# Task statement
Print every entry exactly as written.
+++++
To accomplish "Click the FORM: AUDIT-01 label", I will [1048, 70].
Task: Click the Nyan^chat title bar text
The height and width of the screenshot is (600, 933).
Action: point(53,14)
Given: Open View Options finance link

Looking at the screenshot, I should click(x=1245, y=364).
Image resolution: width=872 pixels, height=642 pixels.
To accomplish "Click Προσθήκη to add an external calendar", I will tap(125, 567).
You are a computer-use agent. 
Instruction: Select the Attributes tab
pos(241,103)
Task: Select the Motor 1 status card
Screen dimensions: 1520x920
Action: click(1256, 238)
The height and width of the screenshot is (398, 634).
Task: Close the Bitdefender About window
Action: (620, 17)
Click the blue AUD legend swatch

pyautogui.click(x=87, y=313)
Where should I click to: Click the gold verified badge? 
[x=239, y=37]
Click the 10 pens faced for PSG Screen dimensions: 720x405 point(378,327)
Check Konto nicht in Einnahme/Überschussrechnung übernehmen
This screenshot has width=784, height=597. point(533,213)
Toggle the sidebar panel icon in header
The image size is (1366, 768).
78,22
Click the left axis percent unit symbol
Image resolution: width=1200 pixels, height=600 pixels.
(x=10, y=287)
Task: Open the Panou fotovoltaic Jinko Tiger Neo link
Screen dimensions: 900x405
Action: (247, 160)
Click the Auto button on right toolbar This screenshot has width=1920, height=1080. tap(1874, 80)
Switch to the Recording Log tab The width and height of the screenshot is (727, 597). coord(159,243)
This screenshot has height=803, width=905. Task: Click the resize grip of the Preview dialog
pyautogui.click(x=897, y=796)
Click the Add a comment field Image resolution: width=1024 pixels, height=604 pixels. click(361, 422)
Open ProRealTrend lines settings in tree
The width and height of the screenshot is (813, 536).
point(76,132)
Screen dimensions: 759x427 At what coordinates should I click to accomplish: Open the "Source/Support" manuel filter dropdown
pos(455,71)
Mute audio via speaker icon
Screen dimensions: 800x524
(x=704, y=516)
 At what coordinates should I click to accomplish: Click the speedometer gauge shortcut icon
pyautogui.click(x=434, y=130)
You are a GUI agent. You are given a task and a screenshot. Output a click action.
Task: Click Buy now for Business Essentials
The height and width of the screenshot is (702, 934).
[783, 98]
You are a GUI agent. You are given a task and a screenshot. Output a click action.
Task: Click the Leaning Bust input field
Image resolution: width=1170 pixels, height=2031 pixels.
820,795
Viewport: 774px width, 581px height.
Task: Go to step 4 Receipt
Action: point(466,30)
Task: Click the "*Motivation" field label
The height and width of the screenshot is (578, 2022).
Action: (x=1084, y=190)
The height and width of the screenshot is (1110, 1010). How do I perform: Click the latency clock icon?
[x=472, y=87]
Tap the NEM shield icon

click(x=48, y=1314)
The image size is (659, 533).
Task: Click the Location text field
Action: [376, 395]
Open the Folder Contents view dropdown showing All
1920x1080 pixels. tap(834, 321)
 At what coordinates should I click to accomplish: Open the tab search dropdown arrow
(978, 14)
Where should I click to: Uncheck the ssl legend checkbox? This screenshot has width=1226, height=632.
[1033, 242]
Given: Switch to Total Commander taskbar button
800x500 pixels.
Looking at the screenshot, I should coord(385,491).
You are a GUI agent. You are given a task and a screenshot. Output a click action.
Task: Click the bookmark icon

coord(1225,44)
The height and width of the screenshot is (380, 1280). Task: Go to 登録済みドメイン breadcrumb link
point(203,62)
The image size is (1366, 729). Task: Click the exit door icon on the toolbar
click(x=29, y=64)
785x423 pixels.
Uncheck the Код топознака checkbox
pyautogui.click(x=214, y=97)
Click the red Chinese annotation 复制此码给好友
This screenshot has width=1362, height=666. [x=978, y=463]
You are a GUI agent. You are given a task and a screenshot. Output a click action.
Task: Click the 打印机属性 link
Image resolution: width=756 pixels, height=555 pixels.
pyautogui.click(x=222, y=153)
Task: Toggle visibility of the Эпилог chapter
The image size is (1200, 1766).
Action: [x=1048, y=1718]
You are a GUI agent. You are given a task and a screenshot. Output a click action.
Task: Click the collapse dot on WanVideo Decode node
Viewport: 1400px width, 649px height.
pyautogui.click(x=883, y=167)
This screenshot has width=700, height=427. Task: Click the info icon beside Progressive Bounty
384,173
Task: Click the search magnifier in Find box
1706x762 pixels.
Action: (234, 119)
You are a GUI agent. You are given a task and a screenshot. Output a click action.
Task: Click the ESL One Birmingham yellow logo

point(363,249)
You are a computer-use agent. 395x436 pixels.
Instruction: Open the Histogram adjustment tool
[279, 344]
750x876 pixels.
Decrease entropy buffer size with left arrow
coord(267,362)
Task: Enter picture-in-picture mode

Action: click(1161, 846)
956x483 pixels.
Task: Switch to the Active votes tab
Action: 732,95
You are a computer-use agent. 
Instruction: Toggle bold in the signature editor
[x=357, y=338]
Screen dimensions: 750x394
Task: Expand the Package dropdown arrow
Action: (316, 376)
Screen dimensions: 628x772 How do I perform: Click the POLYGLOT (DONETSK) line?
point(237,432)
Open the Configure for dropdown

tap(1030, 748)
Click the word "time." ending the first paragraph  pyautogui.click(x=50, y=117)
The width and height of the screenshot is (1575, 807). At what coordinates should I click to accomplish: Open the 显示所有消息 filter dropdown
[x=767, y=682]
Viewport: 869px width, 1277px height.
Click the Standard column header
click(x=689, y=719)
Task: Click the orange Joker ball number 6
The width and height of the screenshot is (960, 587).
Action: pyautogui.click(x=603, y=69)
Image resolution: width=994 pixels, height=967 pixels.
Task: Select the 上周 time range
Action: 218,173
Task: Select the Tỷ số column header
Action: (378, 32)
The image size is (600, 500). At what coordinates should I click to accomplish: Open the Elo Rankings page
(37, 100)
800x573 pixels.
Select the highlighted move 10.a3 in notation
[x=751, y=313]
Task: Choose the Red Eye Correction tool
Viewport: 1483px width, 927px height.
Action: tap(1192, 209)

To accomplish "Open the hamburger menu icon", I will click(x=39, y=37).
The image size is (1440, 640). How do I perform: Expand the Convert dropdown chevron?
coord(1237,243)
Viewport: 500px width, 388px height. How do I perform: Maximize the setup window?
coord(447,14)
+++++
# Result for this task
To accomplish "Click the FORM: AUDIT-01 label", I will [1048, 70].
Task: Click the Nyan^chat title bar text
The height and width of the screenshot is (600, 933).
Action: point(53,14)
Given: Open View Options finance link

Looking at the screenshot, I should click(x=1245, y=364).
Image resolution: width=872 pixels, height=642 pixels.
To accomplish "Click Προσθήκη to add an external calendar", I will tap(125, 567).
You are a computer-use agent. 
Instruction: Select the Attributes tab
pos(241,103)
Task: Select the Motor 1 status card
Screen dimensions: 1520x920
Action: click(1256, 238)
The height and width of the screenshot is (398, 634).
Task: Close the Bitdefender About window
Action: (620, 17)
Click the blue AUD legend swatch

pyautogui.click(x=87, y=313)
Where should I click to: Click the gold verified badge? 
[x=239, y=37]
Click the 10 pens faced for PSG Screen dimensions: 720x405 point(378,327)
Check Konto nicht in Einnahme/Überschussrechnung übernehmen
This screenshot has width=784, height=597. point(533,213)
Toggle the sidebar panel icon in header
The image size is (1366, 768).
78,22
Click the left axis percent unit symbol
Image resolution: width=1200 pixels, height=600 pixels.
(x=10, y=287)
Task: Open the Panou fotovoltaic Jinko Tiger Neo link
Screen dimensions: 900x405
Action: (247, 160)
Click the Auto button on right toolbar This screenshot has width=1920, height=1080. tap(1874, 80)
Switch to the Recording Log tab The width and height of the screenshot is (727, 597). coord(159,243)
This screenshot has height=803, width=905. Task: Click the resize grip of the Preview dialog
pyautogui.click(x=897, y=796)
Click the Add a comment field Image resolution: width=1024 pixels, height=604 pixels. click(361, 422)
Open ProRealTrend lines settings in tree
The width and height of the screenshot is (813, 536).
point(76,132)
Screen dimensions: 759x427 At what coordinates should I click to accomplish: Open the "Source/Support" manuel filter dropdown
pos(455,71)
Mute audio via speaker icon
Screen dimensions: 800x524
(x=704, y=516)
 At what coordinates should I click to accomplish: Click the speedometer gauge shortcut icon
pyautogui.click(x=434, y=130)
You are a GUI agent. You are given a task and a screenshot. Output a click action.
Task: Click Buy now for Business Essentials
The height and width of the screenshot is (702, 934).
[783, 98]
You are a GUI agent. You are given a task and a screenshot. Output a click action.
Task: Click the Leaning Bust input field
Image resolution: width=1170 pixels, height=2031 pixels.
820,795
Viewport: 774px width, 581px height.
Task: Go to step 4 Receipt
Action: point(466,30)
Task: Click the "*Motivation" field label
The height and width of the screenshot is (578, 2022).
Action: (x=1084, y=190)
The height and width of the screenshot is (1110, 1010). How do I perform: Click the latency clock icon?
[x=472, y=87]
Tap the NEM shield icon

click(x=48, y=1314)
The image size is (659, 533).
Task: Click the Location text field
Action: [376, 395]
Open the Folder Contents view dropdown showing All
1920x1080 pixels. tap(834, 321)
 At what coordinates should I click to accomplish: Open the tab search dropdown arrow
(978, 14)
Where should I click to: Uncheck the ssl legend checkbox? This screenshot has width=1226, height=632.
[1033, 242]
Given: Switch to Total Commander taskbar button
800x500 pixels.
Looking at the screenshot, I should coord(385,491).
You are a GUI agent. You are given a task and a screenshot. Output a click action.
Task: Click the bookmark icon

coord(1225,44)
The height and width of the screenshot is (380, 1280). Task: Go to 登録済みドメイン breadcrumb link
point(203,62)
The image size is (1366, 729). Task: Click the exit door icon on the toolbar
click(x=29, y=64)
785x423 pixels.
Uncheck the Код топознака checkbox
pyautogui.click(x=214, y=97)
Click the red Chinese annotation 复制此码给好友
This screenshot has width=1362, height=666. [x=978, y=463]
You are a GUI agent. You are given a task and a screenshot. Output a click action.
Task: Click the 打印机属性 link
Image resolution: width=756 pixels, height=555 pixels.
pyautogui.click(x=222, y=153)
Task: Toggle visibility of the Эпилог chapter
The image size is (1200, 1766).
Action: [x=1048, y=1718]
You are a GUI agent. You are given a task and a screenshot. Output a click action.
Task: Click the collapse dot on WanVideo Decode node
Viewport: 1400px width, 649px height.
pyautogui.click(x=883, y=167)
This screenshot has width=700, height=427. Task: Click the info icon beside Progressive Bounty
384,173
Task: Click the search magnifier in Find box
1706x762 pixels.
Action: (234, 119)
You are a GUI agent. You are given a task and a screenshot. Output a click action.
Task: Click the ESL One Birmingham yellow logo

point(363,249)
You are a computer-use agent. 395x436 pixels.
Instruction: Open the Histogram adjustment tool
[279, 344]
750x876 pixels.
Decrease entropy buffer size with left arrow
coord(267,362)
Task: Enter picture-in-picture mode

Action: click(1161, 846)
956x483 pixels.
Task: Switch to the Active votes tab
Action: 732,95
You are a computer-use agent. 
Instruction: Toggle bold in the signature editor
[x=357, y=338]
Screen dimensions: 750x394
Task: Expand the Package dropdown arrow
Action: (316, 376)
Screen dimensions: 628x772 How do I perform: Click the POLYGLOT (DONETSK) line?
point(237,432)
Open the Configure for dropdown

tap(1030, 748)
Click the word "time." ending the first paragraph  pyautogui.click(x=50, y=117)
The width and height of the screenshot is (1575, 807). At what coordinates should I click to accomplish: Open the 显示所有消息 filter dropdown
[x=767, y=682]
Viewport: 869px width, 1277px height.
Click the Standard column header
click(x=689, y=719)
Task: Click the orange Joker ball number 6
The width and height of the screenshot is (960, 587).
Action: pyautogui.click(x=603, y=69)
Image resolution: width=994 pixels, height=967 pixels.
Task: Select the 上周 time range
Action: 218,173
Task: Select the Tỷ số column header
Action: (378, 32)
The image size is (600, 500). At what coordinates should I click to accomplish: Open the Elo Rankings page
(37, 100)
800x573 pixels.
Select the highlighted move 10.a3 in notation
[x=751, y=313]
Task: Choose the Red Eye Correction tool
Viewport: 1483px width, 927px height.
Action: tap(1192, 209)

To accomplish "Open the hamburger menu icon", I will click(x=39, y=37).
The image size is (1440, 640). How do I perform: Expand the Convert dropdown chevron?
coord(1237,243)
Viewport: 500px width, 388px height. How do I perform: Maximize the setup window?
coord(447,14)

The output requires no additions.